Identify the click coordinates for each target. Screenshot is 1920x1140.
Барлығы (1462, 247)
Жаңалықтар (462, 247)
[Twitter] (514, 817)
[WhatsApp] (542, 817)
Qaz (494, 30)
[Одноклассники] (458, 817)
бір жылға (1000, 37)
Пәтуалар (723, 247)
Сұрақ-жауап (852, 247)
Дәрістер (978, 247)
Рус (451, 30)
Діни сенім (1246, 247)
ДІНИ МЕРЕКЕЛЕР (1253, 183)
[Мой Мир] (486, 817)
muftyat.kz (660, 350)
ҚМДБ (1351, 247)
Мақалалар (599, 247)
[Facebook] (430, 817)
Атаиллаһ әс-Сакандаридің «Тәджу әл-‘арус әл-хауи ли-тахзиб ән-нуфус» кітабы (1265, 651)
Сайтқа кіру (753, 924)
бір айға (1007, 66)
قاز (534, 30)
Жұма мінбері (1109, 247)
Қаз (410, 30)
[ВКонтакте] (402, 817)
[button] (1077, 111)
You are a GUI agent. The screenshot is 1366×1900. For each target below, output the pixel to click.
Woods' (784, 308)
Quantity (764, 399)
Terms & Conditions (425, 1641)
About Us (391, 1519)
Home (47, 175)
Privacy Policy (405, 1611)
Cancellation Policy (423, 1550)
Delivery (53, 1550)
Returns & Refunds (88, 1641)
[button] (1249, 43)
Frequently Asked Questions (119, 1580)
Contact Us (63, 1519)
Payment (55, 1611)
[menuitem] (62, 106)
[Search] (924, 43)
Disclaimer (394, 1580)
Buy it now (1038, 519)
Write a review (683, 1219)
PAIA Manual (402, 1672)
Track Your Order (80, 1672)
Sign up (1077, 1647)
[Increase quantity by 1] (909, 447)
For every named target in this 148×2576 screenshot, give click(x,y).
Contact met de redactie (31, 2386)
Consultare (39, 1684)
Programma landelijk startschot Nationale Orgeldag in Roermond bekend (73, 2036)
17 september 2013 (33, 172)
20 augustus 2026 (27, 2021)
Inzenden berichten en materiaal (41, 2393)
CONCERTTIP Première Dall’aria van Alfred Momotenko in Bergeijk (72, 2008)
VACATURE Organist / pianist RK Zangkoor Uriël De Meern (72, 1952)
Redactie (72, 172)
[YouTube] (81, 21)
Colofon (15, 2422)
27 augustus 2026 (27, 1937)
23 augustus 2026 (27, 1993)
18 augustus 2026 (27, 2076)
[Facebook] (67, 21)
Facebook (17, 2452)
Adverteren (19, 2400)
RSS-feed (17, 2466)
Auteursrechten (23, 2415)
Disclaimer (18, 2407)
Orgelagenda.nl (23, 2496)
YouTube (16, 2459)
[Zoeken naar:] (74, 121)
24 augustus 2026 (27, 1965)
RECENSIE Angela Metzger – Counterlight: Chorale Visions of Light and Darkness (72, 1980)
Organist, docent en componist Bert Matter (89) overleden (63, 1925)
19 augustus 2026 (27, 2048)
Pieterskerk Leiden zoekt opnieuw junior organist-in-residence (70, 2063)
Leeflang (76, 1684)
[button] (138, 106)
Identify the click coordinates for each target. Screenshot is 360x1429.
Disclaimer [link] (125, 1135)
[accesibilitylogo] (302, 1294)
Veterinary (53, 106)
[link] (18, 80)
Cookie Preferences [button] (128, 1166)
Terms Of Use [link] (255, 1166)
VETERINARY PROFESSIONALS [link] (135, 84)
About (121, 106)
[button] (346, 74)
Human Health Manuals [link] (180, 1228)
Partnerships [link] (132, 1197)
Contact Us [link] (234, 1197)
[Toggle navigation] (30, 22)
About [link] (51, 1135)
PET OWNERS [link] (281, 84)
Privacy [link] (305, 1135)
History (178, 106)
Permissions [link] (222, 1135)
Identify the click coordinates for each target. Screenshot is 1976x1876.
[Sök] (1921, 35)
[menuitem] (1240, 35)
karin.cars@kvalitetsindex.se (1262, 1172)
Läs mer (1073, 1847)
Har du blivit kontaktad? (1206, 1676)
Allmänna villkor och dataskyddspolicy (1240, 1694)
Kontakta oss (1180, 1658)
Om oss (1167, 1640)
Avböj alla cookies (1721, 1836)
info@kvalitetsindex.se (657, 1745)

-=-=-=-=-

▸ **EXERCISE**:
There is a run of lines above from the one with "VACATURE Organist /" to the one with "RSS-feed (17, 2466)"; print exactly that run, both ends included, and nothing else.

▸ **SOLUTION FOR THIS PROBLEM**:
VACATURE Organist / pianist RK Zangkoor Uriël De Meern (72, 1952)
Redactie (72, 172)
[YouTube] (81, 21)
Colofon (15, 2422)
27 augustus 2026 (27, 1937)
23 augustus 2026 (27, 1993)
18 augustus 2026 (27, 2076)
[Facebook] (67, 21)
Facebook (17, 2452)
Adverteren (19, 2400)
RSS-feed (17, 2466)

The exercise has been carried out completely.